In the case of properties valued over €1 million, no banding applies – 0.18% is charged on the first €1 million (€1,800) and 0.25% on the balance. The government estimates that 85% to 90% of all properties falls within the first five taxation bands.

===Exemptions===
If some conditions are met, certain properties are exempt from LPT. Each exemption has its own set of qualifications.

These types of properties may be exempt from Local Property Tax (LPT):

- Properties that have been certified as having significant pyrite damage

- Properties constructed with faulty concrete blocks

- Residential properties owned by a charitable organization or a public body

- Nursing homes that are licensed

- Commercial real estate

- Properties that have been vacated by their owners due to illness

- Property purchased, constructed, or adapted for a person who is permanently and completely disabled

- Properties used as residential accommodation by charitable organizations

In order to claim an exemption as part of your LPT Return, you must provide certain information, such as your name, PPSN, property ID, and property address. Additionally, some exemptions may require you to submit supporting documentation to Revenue.

To claim an exemption for the years 2023 to 2025, even if you missed claiming it for 2022, you can reach out to the LPT branch in Revenue. If you have already submitted an LPT Return without claiming an exemption, you should contact Revenue again.

==Payment==
On 6 May 2013, the Revenue Commissioners reported that 1.2 m household lds (74%) have paid the property tax. In August 2013, the Revenue said 1.58 m households have paid the tax, and over €175 m has been collected. Anyone who still has not paid by August 2013, will have the tax deducted from their salary or pension.

==Previous property taxes==

===Household charge===
The household charge was introduced by the Local Government (Household Charge) Act 2011, for collection in 2012. It was a flat-rate charge of €100 on each principal private residence, and acted as a precursor for the local property tax.

===Non-principal private residence charge===
The non-principal private residence charge was introduced by the Local Government (Charges) Act 2009, for collection from 2009 to 2012. It was a flat-rate charge of €200, that was payable respect of residential property that was not the owner's only or main residence.
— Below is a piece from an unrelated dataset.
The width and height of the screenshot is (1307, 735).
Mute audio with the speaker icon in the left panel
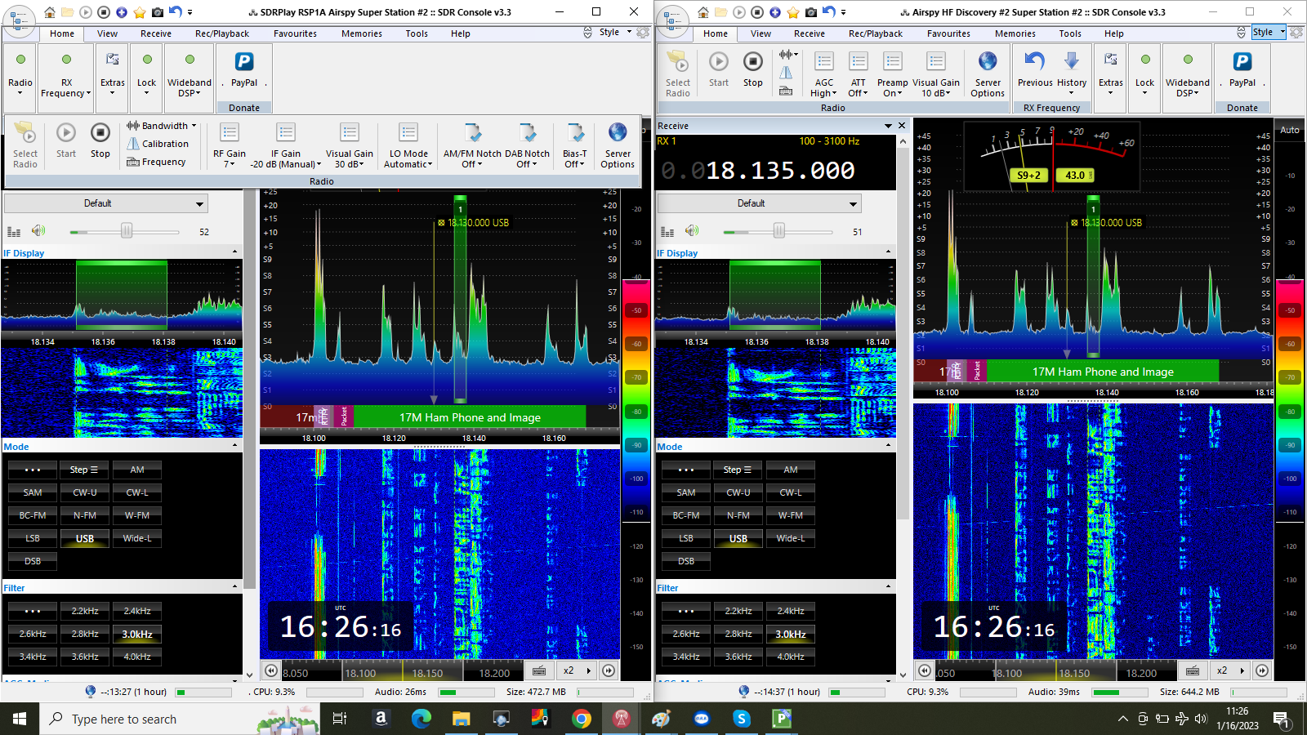[x=38, y=231]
===Residential property tax===
The residential property tax was introduced in the Finance Act 1983 and was abolished on 5 April 1997.

It was an annual tax, charged at the rate of 1.5% per annum on the portion of the market value of an owner-occupied house which was greater than (in 1996) £101,000, as long as the household income exceeded £30,100.
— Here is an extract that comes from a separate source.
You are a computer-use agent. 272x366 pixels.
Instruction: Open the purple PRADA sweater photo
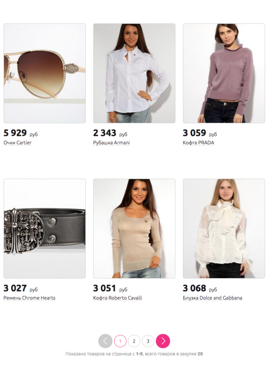[x=224, y=73]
Exemption from the RPT was possible if certain buildings were open to the public. This means that the exemption from RPT was possible in the case of property such as Charles Haughey's Kinsealy mansion—partially open for the Irish Cancer Society's Daffodil Day.

===Rates===
Prior to 1977, all property owners in Ireland had to pay "rates" – based on the "rateable valuation" of the property – to the local council. Rates were used by local authorities to provide services such as mains water and refuse collection. Rates for private residences were abolished in 1977, with local authorities instead receiving funding from central government. They continue in operation for commercial property.

Refuse collection services are no longer operated or funded by local authorities in Ireland.